Did use screenshot below

seleniumbase_test.mp4

I just noticed uc_gui_handle_cf stopped working on Windows for me, so I'm hoping this solves my issue aswell! Regarding the screenshot you used, will it still work incase the browser is in dark mode, or will it require another screenshot?

I don't use this library, but just found this thread because my scripts also failed a few days ago. I'm using slightly different method of controlling everything, but yes, they started detecting any js related clicks, that's the main problem. For me residential proxies + ubuntu + Xvfb + fluxbox works okay. I had some problems with moving everything into docker container but it works without docker. So I have checkbox and I can't click it with code, but I can click it with mouse using remote desktop control x11vnc and it works. So the main problem for now is click detection.

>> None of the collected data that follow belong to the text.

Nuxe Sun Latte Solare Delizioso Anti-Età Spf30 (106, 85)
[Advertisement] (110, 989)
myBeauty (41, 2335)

To bypass recent cloudflare, I used locateOnScreen method within pyautogui. It works fine in aws window server. But, didn't work in aws ubuntu server. 😥 (without GUI) I attach how I did to help you guys bypass cloudflare. Please let me know if anyone did pass within aws ubuntu server environment. @mdmintz I hope it would be helpful bypassing recent cloudflare.

• Add uc_gui_click_screenshot method (SeleniumBase > seleniumbase > core > browser_launcher.py)

def uc_gui_click_screenshot(driver, screenshot_path):
    install_pyautogui_if_missing(driver)
    import pyautogui
    pyautogui = get_configured_pyautogui(pyautogui)
    gui_lock = fasteners.InterProcessLock(
        constants.MultiBrowser.PYAUTOGUILOCK
    )
    with gui_lock:
        button7location = pyautogui.locateOnScreen(screenshot_path)
        buttonx, buttony = pyautogui.center(button7location)
        pyautogui.click(buttonx, buttony) 

• Execute with test code

from seleniumbase import SB
import sys

agent = "Mozilla/5.0 (Windows NT 10.0; Win64; x64) Chrome/126.0.0.0"
if "linux" in sys.platform:
    agent = None

with SB(test=True, uc=True, rtf=True, locale_code="en") as sb:
    url = "https://dexscreener.com/"
    sb.uc_open_with_disconnect(url, 3.5)
    sb.uc_gui_click_screenshot(screenshot_path=r"C:/data/test/checkbox_en.png")

Did use screenshot below seleniumbase_test.mp4

I just noticed uc_gui_handle_cf stopped working on Windows for me, so I'm hoping this solves my issue aswell! Regarding the screenshot you used, will it still work incase the browser is in dark mode, or will it require another screenshot?

@jens4626 Yes, I think you should use screenshot of dark mode chrome.